What needs to be done ::
Count the lines in the material below that contain the word "Click". Reply with the number alone.

Provided information ::
↓

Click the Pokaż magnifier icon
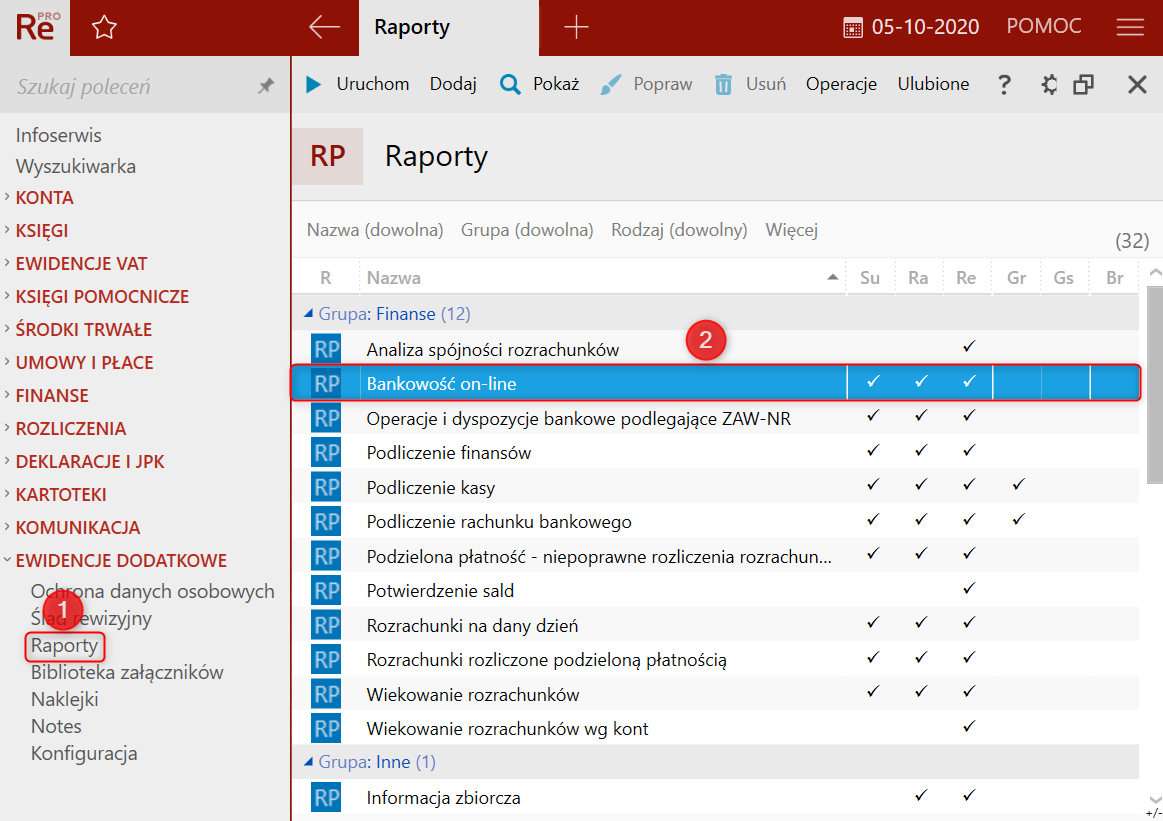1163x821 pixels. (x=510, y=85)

↑
↓

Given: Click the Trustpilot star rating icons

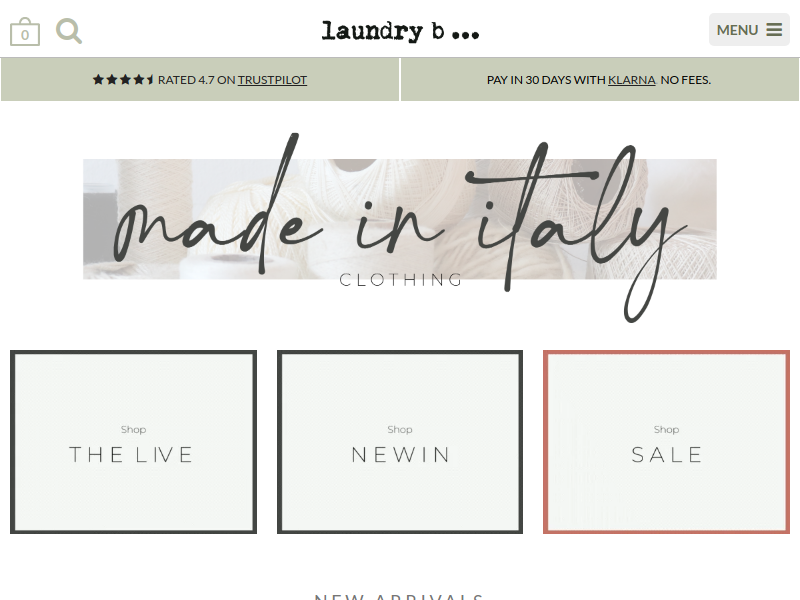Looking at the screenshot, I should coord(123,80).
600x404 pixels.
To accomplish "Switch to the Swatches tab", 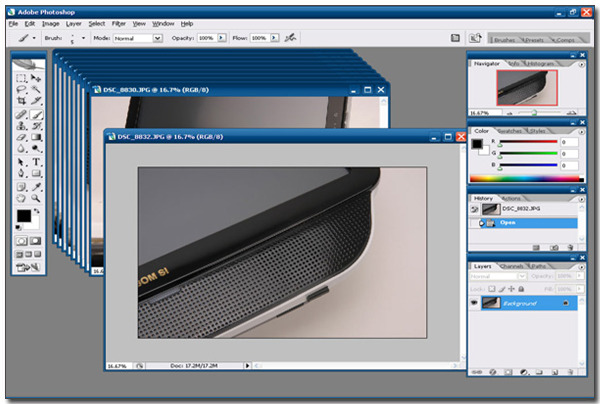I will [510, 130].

↑

Task output ::
2